• What to work on:
Of the entries below, return exactly those lines that fall between the one containing "Given: Toggle hand pan mode" and the one containing "The image size is (1878, 1123).", the two end lines included.

• Record set:
▼
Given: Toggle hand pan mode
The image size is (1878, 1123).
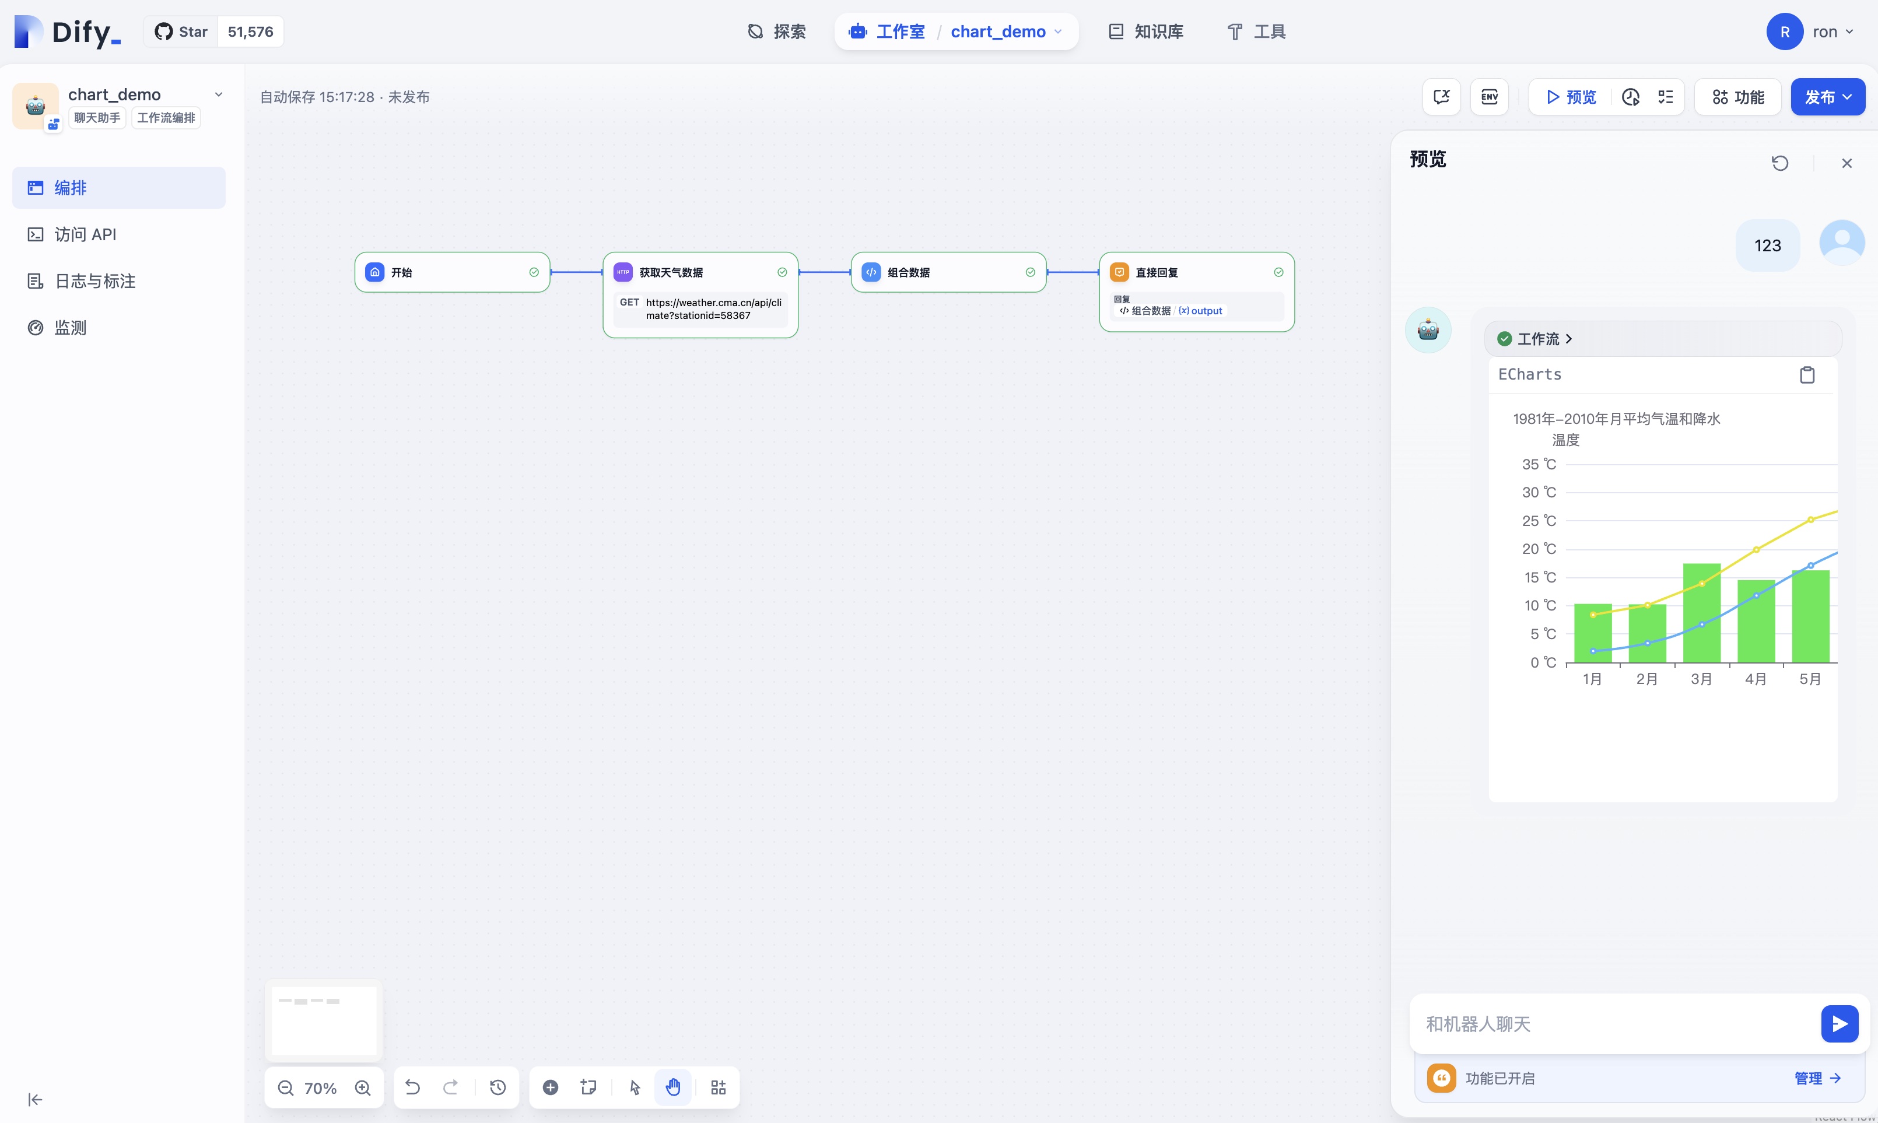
▲
▼
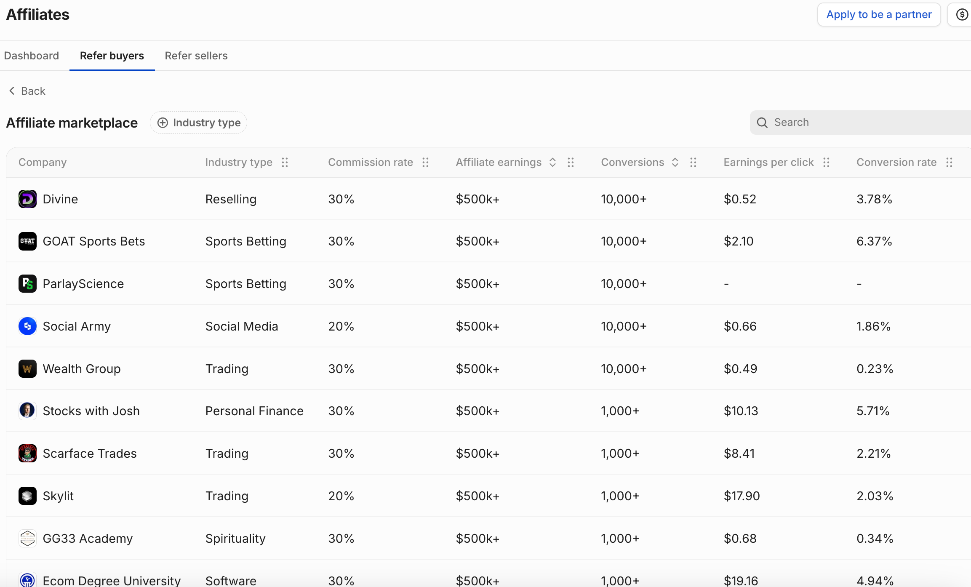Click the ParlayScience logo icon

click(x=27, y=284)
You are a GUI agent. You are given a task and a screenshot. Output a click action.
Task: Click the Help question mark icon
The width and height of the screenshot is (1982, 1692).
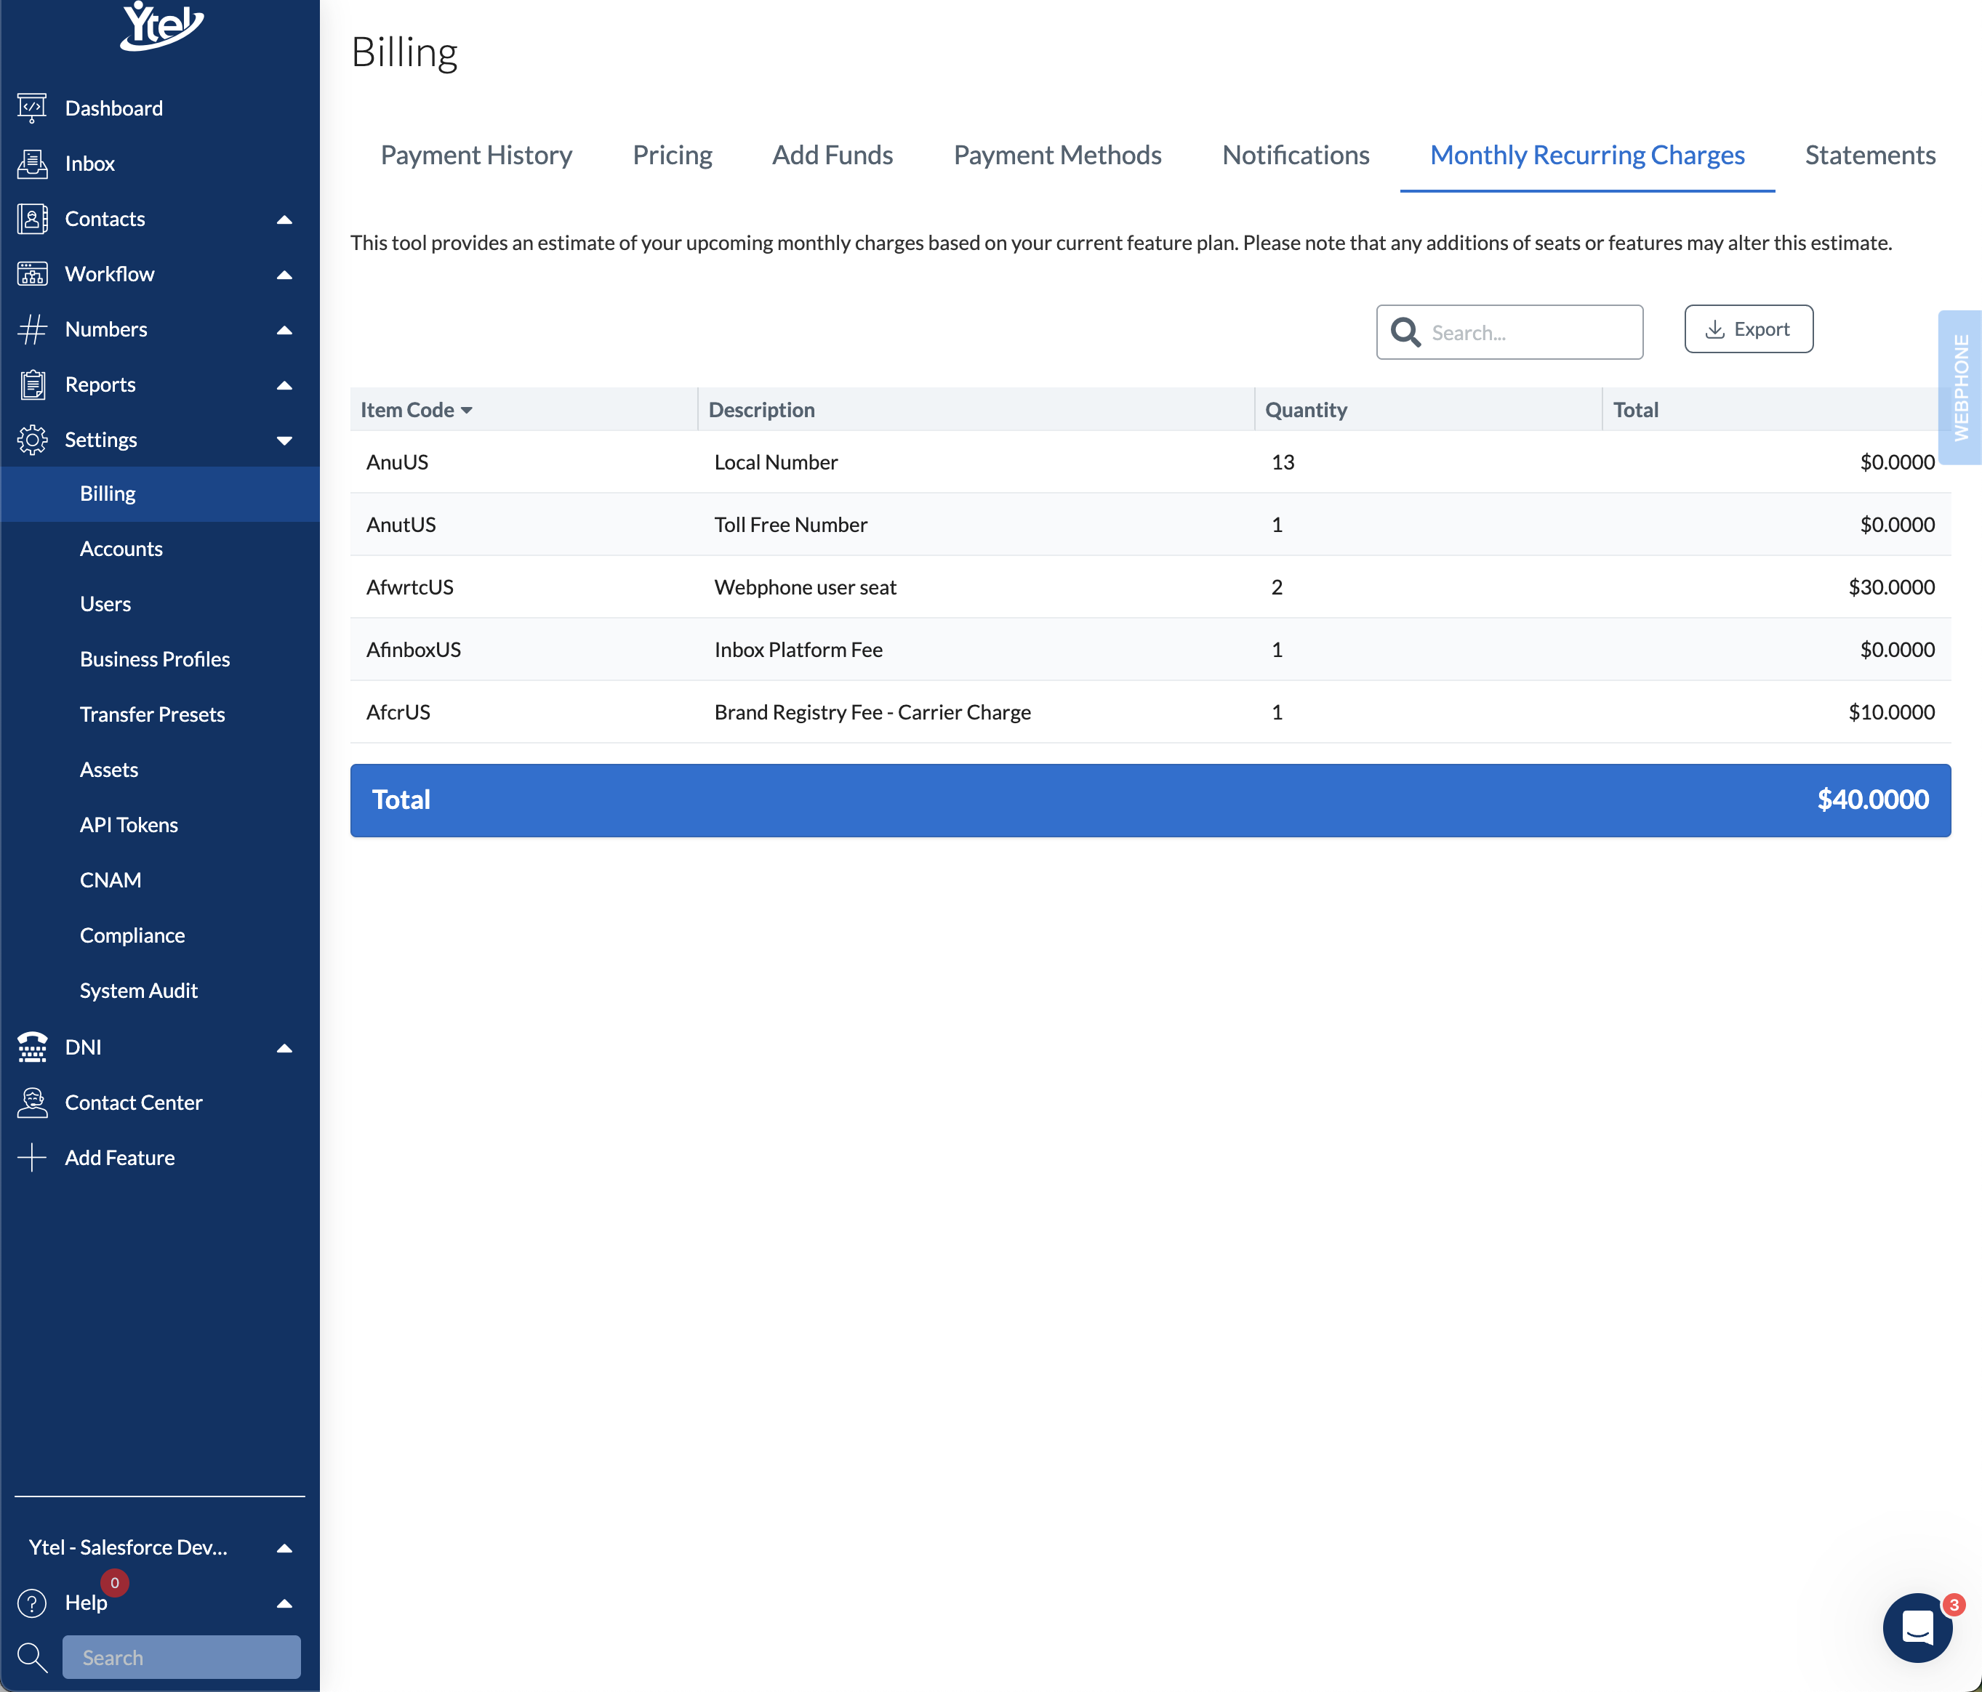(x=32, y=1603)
▲
• Answer to this task:
Given: Toggle hand pan mode
The image size is (1878, 1123).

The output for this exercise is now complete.